Here are a few answers.
Most men who haven’t been truly initiated into manhood want to learn wisdom without personal pain. They drank the cool-aid called, “I should feel safe” so they are unwilling to get uncomfortable with some hard truths. Men are dangerous, and when they inspect and criticize us, it can be painful. Sometimes men will criticize with a context of “how stupid can you be!” We are a gathering of men in “a diner.” Just your regular untrained men doing therapy on wounded men. So in my trail-and-error, I’ve found the following works for me:
- Really listen to a man’s story and repeat back what you heard.
- Don’t be proud of your “wisdom” you want to share.
- Don’t fix the man.
- Then ask this question, “What do you think of what you just said?” This is said with a context of being genuinely interested in his opinion. Many time men will review what they just said and say these words, “What I said is bullshit, here’s the truth.” Beware of over utilizing this since it can be turned into a guilt trip. Personally I’ve been blown away by their insights and calls to action once these men get a space to speak authentically.
- Resist the need to spend the next 20 minutes, after a man shares, making it about ourselves and how awesome our circle is. Here is the hard part: shut up and move on.
- Get a new man’s e-mail and cell phone number and put them into your phone immediately.
- Later when it feels right, call him and hang out.
- Ask open-ended questions like, “how’s it going?” not closed questions like “do you like what you are doing?”
- Only invite him to a team meeting or service event if your gut says to do so.
We keep a tally of every man who is a visitor or a guest, and with each it contributes to our growth as a tribe in training.
Remember when you do not beg a man to join your team, you honor all the men who have gone before. By just listening you may have done enough. You are done. Less is more. In a brief conversation with a friend, you have experienced a 5-minunte “team meeting” in a “team of two.” Once it’s over, it’s over … until the next time you converse.
As you know very few men want to live a life and be with men who inspect and criticize as a way of life.

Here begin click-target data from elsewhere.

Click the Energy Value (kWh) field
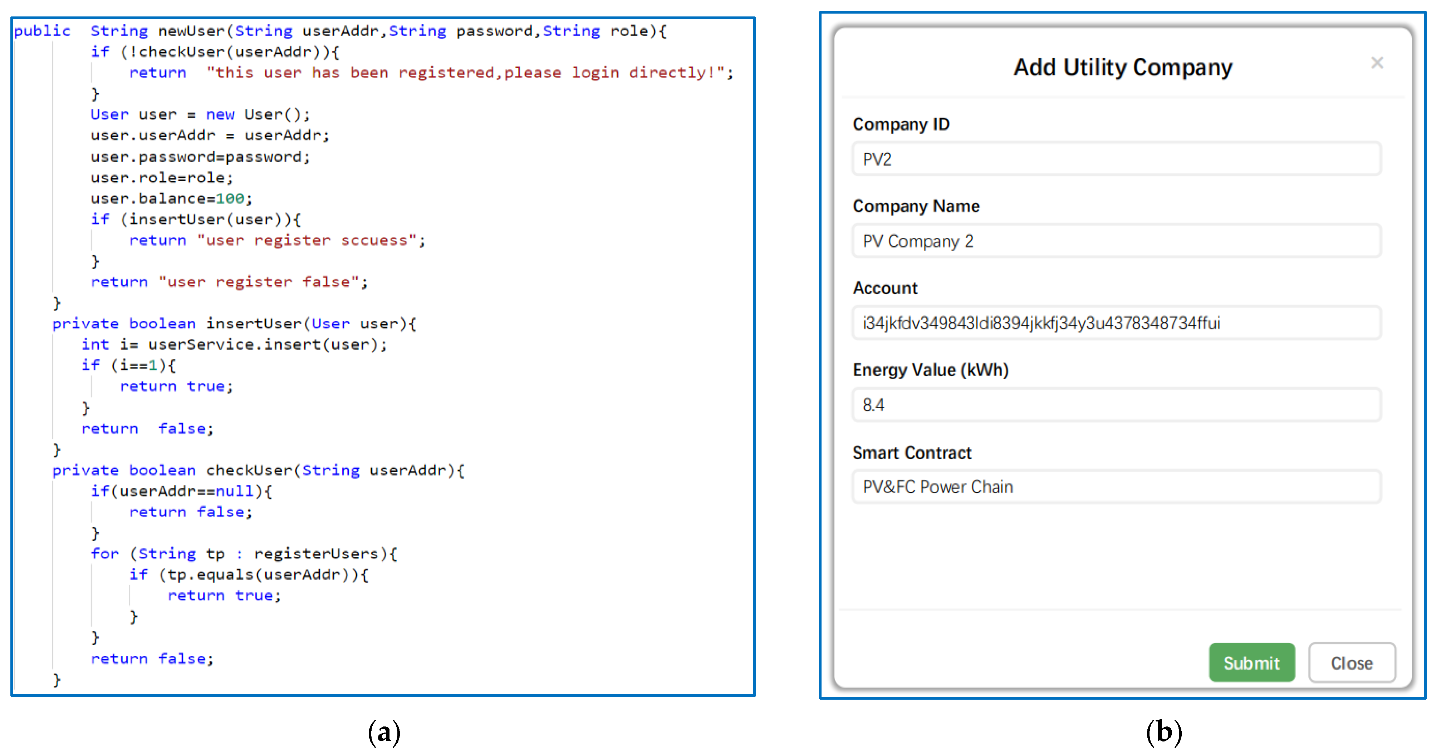 tap(1116, 405)
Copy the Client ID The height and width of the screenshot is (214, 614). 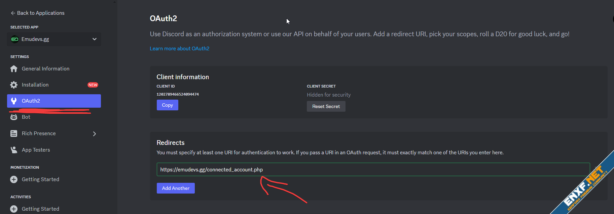coord(167,105)
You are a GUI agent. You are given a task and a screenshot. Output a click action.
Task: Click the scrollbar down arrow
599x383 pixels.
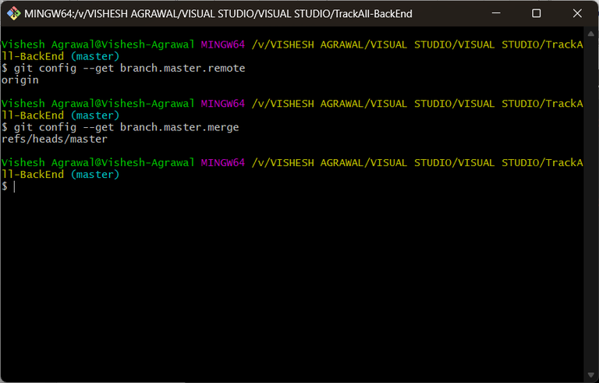[591, 374]
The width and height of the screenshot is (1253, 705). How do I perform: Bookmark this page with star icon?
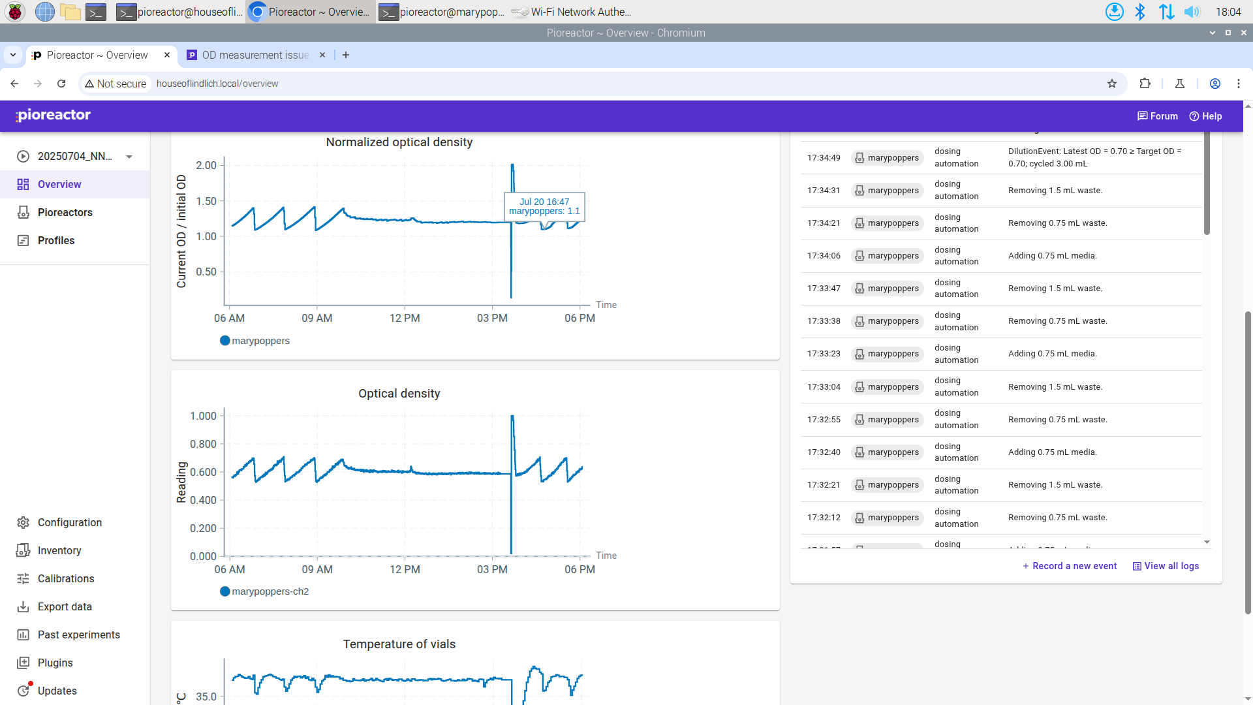[x=1112, y=84]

Having a team of men willing to dig so deep can mean sifting through hundreds of men. We have stopped asking a man back to a team; it feels like begging. By having his contact information and calling regularly, I build the trust to invite him to a future team meeting. Ultimately when my gut says so I can broach the subject and possibly ask him to do the Legacy Discovery for example.
My team has a list of 15 men who have visited us, and while I’m driving on the freeway, I will stay in relationship by calling them.
When I reach him I ask, “Good time bad time?” I keep it to five minutes. Men value scarcity. If we have a team of 30 men, I call all of them during the week. I only reach maybe six, and six more might call me back.
I remind myself my calling can distract him from a task and piss him off. I ask how long he has and stick to that time, unless he changes it. When he’s at work I don’t fuck his company by calling. I mostly listen and give feedback about what he has said. He will ask me what he can do once he’s done talking.
The more time I take the less value I give him, because at some point he will suddenly go from thank you for my listening to him to: “Hey I gotta go, this call has fucked me and my job.”
By talking too long I’ve charged him a fee by forcing him to listen to my wisdom and stroke my ego. Keep it simple and short. If I can thank him for his story and hang up I am on track to building a trusting relationship. I can do that today in less than two minutes.